§ Working data
•••

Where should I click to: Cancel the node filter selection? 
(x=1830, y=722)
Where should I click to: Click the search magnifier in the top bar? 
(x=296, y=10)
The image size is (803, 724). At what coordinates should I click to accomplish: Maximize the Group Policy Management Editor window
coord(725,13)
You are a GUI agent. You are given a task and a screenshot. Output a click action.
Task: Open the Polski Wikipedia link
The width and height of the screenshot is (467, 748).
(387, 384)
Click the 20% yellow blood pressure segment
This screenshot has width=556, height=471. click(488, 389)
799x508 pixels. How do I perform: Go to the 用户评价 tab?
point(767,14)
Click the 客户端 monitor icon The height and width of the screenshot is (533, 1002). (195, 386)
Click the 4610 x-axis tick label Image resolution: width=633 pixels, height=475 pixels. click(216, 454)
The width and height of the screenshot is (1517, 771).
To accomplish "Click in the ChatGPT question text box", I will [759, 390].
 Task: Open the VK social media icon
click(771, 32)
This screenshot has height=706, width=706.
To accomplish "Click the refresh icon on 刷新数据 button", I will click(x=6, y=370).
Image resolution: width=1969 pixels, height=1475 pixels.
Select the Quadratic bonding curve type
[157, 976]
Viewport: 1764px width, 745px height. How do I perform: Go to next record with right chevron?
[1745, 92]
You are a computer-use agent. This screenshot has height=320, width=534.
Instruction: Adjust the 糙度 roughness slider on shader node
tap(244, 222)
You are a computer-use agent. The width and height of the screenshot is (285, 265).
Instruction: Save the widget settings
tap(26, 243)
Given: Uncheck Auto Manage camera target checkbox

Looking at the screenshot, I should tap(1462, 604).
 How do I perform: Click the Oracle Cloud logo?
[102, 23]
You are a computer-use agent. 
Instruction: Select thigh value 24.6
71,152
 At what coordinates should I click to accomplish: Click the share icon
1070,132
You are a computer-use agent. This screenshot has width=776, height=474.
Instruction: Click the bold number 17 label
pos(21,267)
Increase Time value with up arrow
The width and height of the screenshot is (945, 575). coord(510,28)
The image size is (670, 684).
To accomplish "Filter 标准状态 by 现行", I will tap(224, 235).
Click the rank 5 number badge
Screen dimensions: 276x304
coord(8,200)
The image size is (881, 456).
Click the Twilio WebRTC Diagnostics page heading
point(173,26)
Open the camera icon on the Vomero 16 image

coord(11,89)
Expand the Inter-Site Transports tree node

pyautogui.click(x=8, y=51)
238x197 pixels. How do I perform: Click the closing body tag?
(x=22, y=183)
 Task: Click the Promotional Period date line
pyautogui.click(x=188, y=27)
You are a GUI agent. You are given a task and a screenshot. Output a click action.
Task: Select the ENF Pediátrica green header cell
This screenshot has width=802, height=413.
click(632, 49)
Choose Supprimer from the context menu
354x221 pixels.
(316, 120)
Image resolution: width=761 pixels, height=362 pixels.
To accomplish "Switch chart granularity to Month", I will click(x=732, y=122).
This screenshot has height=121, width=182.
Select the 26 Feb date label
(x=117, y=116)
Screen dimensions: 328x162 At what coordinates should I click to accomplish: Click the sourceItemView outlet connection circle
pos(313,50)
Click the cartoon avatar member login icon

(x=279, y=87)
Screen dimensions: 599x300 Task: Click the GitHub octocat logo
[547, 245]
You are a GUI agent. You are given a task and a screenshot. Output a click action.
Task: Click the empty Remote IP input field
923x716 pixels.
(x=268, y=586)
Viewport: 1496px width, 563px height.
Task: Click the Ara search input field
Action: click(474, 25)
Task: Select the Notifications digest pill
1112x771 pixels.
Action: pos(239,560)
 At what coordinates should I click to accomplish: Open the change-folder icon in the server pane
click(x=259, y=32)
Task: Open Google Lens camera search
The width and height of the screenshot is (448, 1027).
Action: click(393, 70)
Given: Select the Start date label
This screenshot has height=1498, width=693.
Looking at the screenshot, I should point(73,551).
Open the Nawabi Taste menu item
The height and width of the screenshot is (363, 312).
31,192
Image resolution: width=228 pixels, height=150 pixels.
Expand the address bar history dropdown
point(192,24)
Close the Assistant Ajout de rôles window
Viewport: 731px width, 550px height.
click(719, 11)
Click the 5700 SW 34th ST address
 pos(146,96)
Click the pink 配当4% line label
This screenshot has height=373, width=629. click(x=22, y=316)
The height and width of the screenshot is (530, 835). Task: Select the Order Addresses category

•••

§ Task brief
Copy out every line of the material above that mentions the word "agent".

§ Finished exercise
You are a GUI agent. You are given a task and a screenshot. Output a click action.
You are a computer-use agent. This screenshot has height=320, width=534.
You are a computer-use agent. The width and height of the screenshot is (285, 265).
You are a computer-use agent. 
You are a computer-use agent. This screenshot has width=776, height=474.
You are a GUI agent. You are given a task and a screenshot. Output a click action.
You are a GUI agent. You are given a task and a screenshot. Output a click action.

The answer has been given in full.